From the entries that follow, gather each line holding the word "dropdown".

Supplied records section start

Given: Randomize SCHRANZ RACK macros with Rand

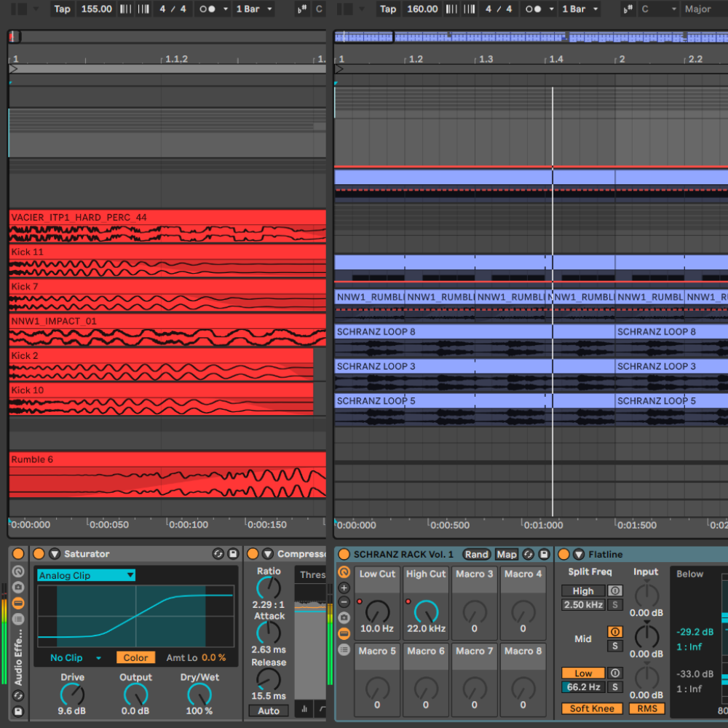Looking at the screenshot, I should click(x=476, y=555).
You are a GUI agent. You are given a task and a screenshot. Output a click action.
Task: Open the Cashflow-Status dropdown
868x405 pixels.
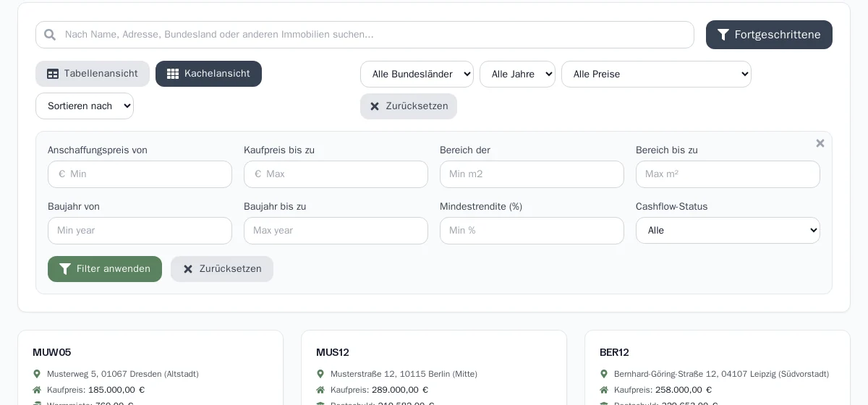pyautogui.click(x=728, y=231)
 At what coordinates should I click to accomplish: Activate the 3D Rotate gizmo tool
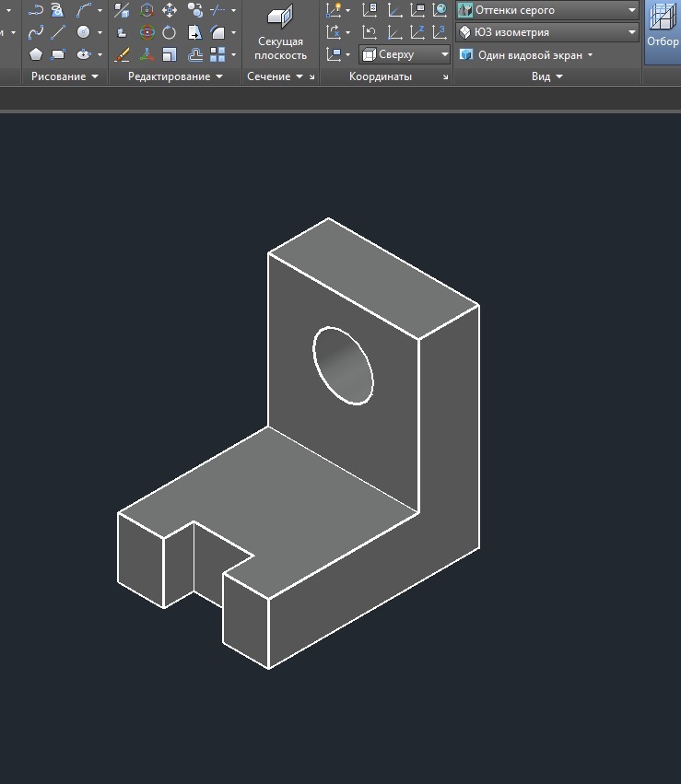(x=147, y=32)
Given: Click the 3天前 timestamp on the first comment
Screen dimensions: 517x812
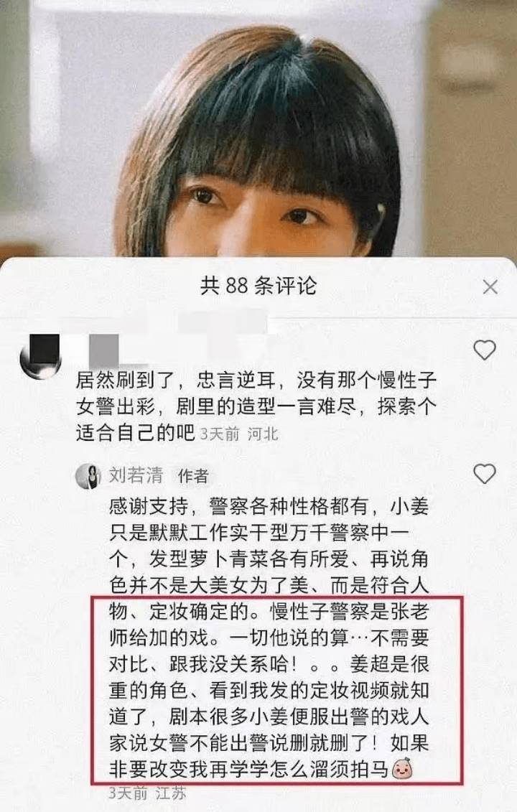Looking at the screenshot, I should pos(220,434).
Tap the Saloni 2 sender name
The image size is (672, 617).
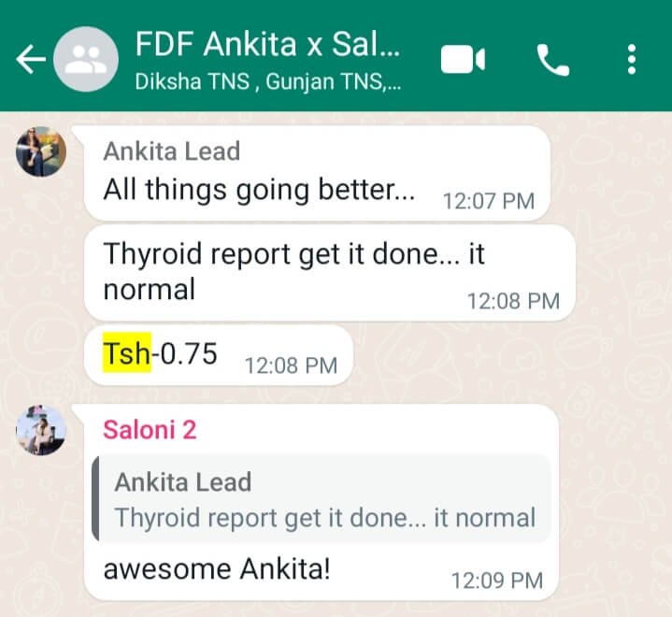point(150,430)
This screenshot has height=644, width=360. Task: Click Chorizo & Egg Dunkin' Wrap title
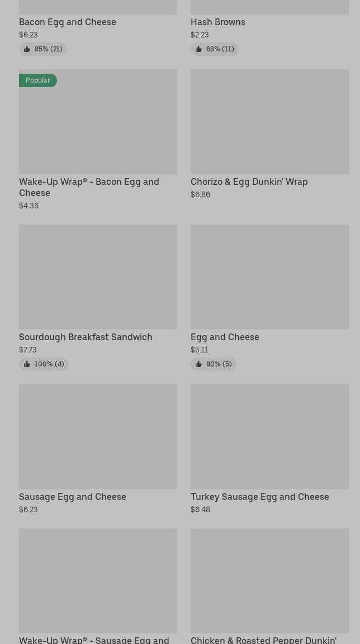tap(249, 182)
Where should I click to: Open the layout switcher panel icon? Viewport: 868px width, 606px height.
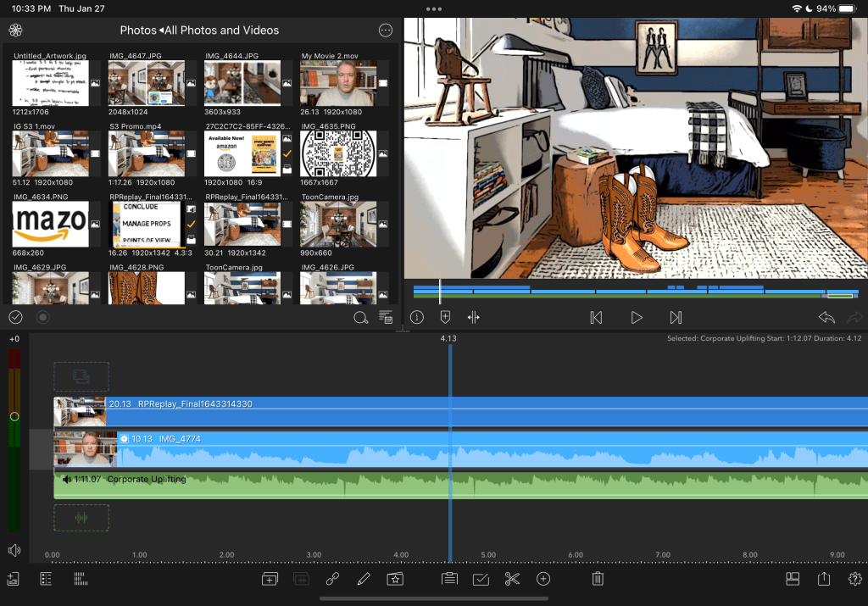point(793,579)
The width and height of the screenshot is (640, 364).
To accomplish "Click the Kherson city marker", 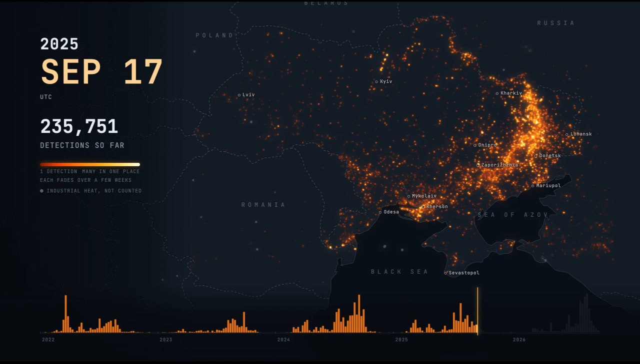I will pyautogui.click(x=423, y=207).
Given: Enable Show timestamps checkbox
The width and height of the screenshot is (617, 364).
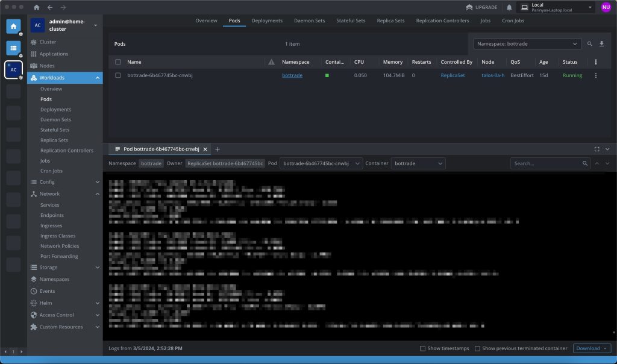Looking at the screenshot, I should [x=422, y=348].
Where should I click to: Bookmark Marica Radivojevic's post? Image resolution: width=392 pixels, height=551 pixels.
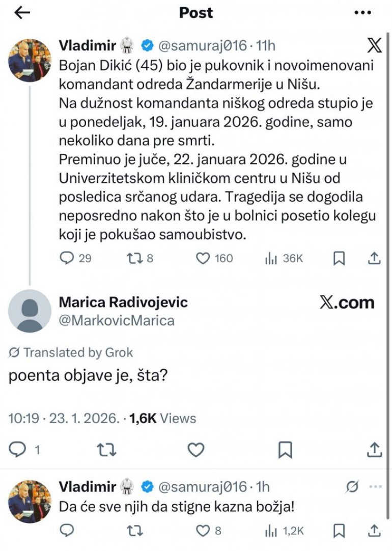point(285,449)
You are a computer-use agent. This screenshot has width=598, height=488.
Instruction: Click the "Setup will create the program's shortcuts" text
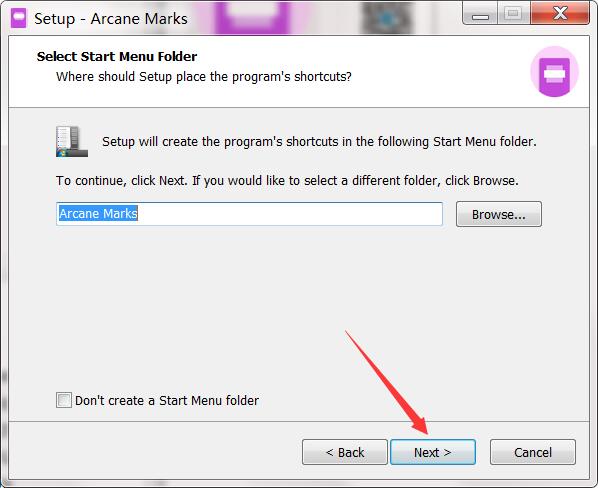point(319,142)
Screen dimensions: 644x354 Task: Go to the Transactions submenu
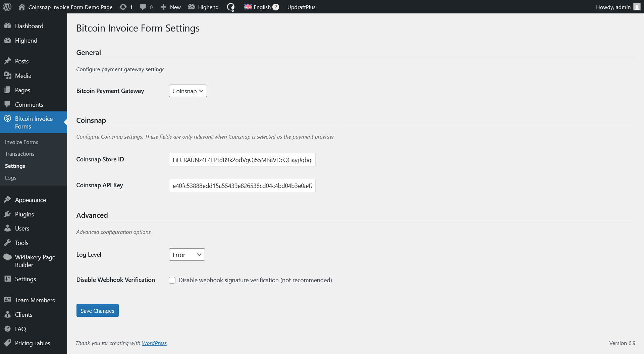point(20,154)
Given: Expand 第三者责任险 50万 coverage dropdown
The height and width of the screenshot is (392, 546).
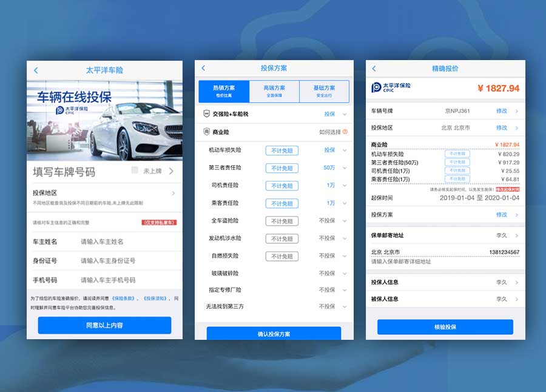Looking at the screenshot, I should tap(345, 168).
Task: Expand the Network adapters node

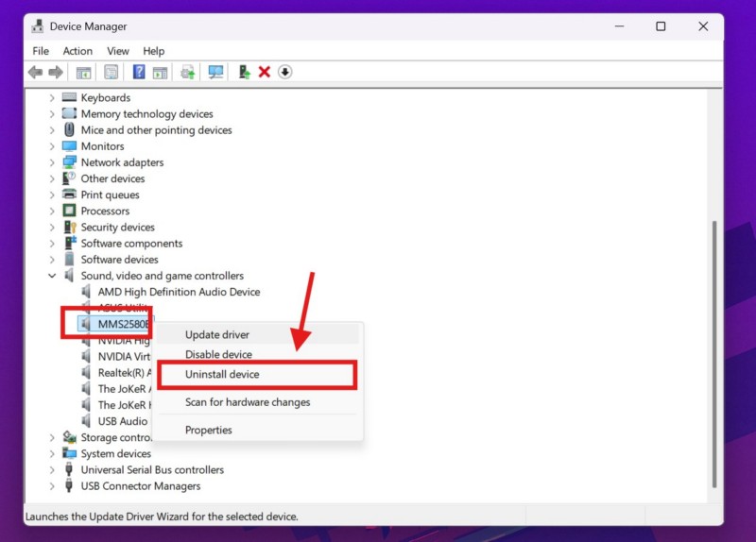Action: point(52,162)
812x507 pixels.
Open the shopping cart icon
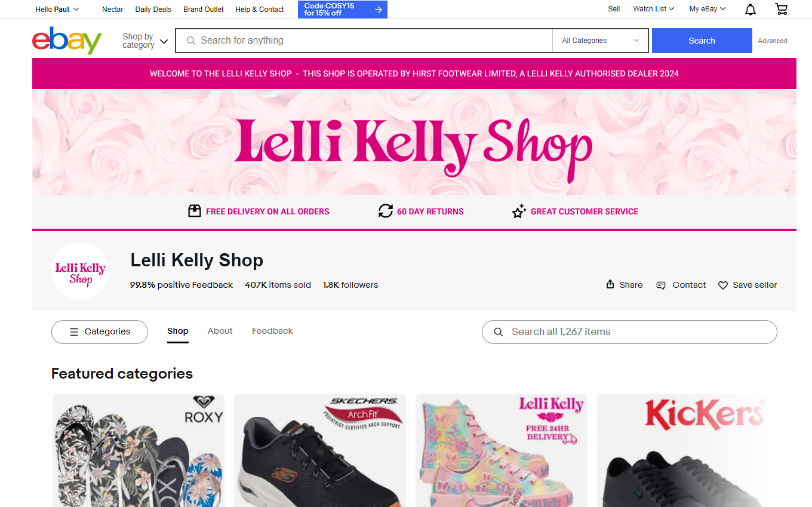click(781, 9)
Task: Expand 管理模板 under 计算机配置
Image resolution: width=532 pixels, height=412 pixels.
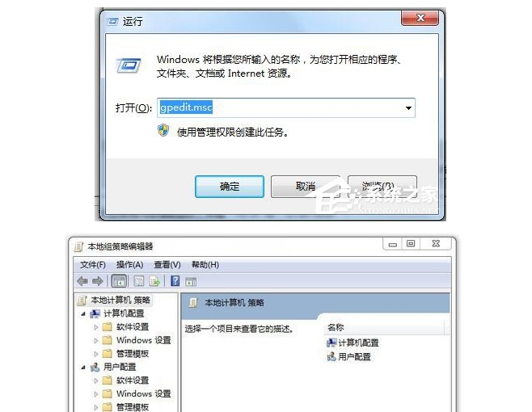Action: pos(96,354)
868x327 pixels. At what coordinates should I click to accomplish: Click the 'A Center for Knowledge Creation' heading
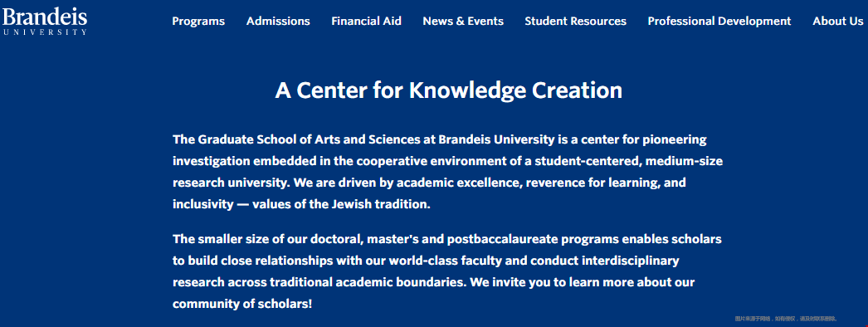pos(448,90)
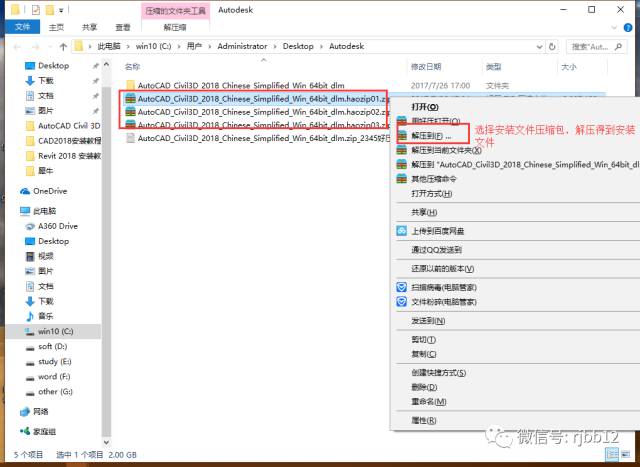Click the AutoCAD_Civil3D dlm folder icon
Viewport: 640px width, 467px height.
129,84
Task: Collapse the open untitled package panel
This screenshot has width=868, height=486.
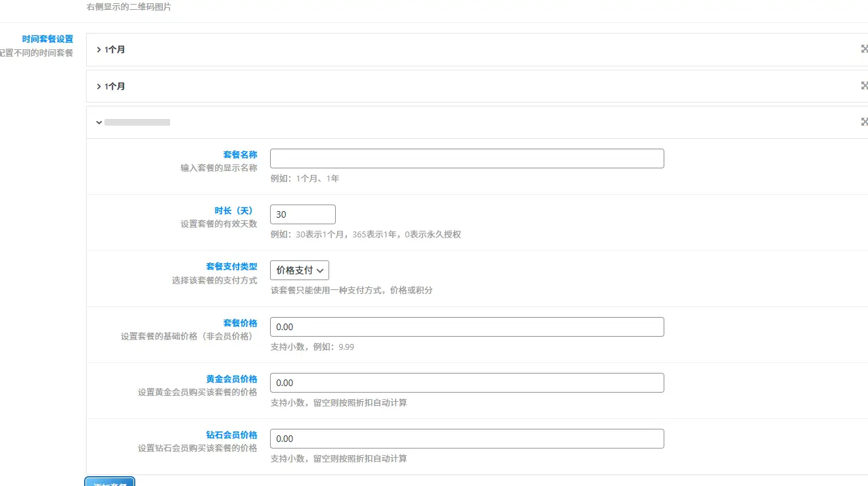Action: click(99, 122)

Supplied records section end

Result of the task -
Task: Open the Cashflow-Status dropdown
Given: Expand 第三者责任险 50万 coverage dropdown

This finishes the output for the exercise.